Ксендз взял понюшку табаку из табакерки, чихнул раз-другой и, глядя на толпу сквозь выступившие на глазах слезы, заговорил громко:
— Братья, кого же вы сегодня хороните? Кого? Вы мне ответите: Мацея Борыну. А я вам скажу: первого хозяина в Липцах, почтенного человека и доброго католика. Знал я его много лет и свидетельствую: жил примерно, Бога почитал, исповедовался и причащался и беднякам помогал. Да, да, помогал, это я вам говорю!

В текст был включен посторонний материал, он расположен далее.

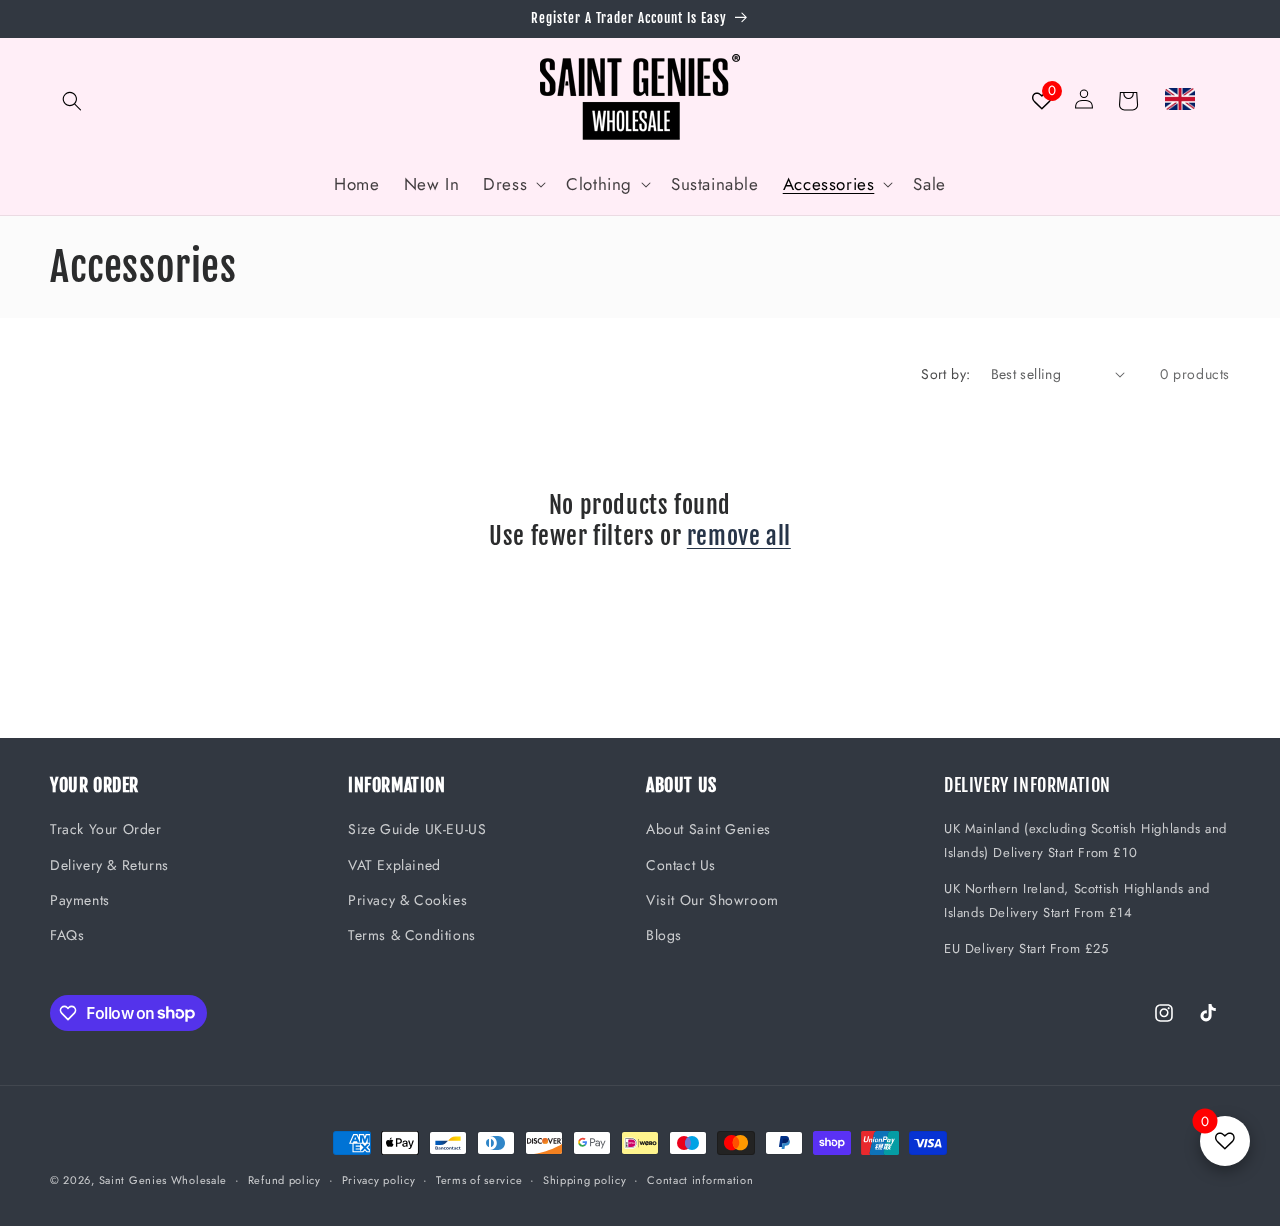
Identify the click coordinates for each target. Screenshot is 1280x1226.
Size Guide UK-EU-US (417, 830)
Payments (80, 900)
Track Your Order (106, 830)
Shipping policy (585, 1179)
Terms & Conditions (412, 935)
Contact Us (681, 865)
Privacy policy (379, 1179)
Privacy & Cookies (407, 900)
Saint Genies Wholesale (163, 1180)
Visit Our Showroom (712, 900)
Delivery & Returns (109, 865)
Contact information (700, 1179)
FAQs (67, 935)
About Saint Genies (708, 830)
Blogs (664, 935)
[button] (72, 101)
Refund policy (284, 1179)
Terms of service (479, 1179)
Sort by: (945, 374)
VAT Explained (394, 865)
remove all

Ксендз перевел дух и продолжал растроганно:
— И умер, бедняга, умер! Смерть унесла его, как уносит волк из стада самого жирного барана, среди бела дня, у всех на глазах, и никто ему помешать не может. Как падает высокое дерево, в которое ударила молния, так и он пал под жестокой косой смерти.
Но, как говорится в святом писании, не весь он умер. И вот подошел этот странник к воротам рая, стучится и жалобно просит впустить его. А Святой Петр спрашивает:
— Кто ты?
— Я Борына из Липец.
— Что же, так тебя ближние твои допекли, что пришлось из жизни уйти?
— Все вам объясню, — говорит Мацей, — только отворите, дайте отогреться милосердием божиим, замерз я совсем в земном скитании.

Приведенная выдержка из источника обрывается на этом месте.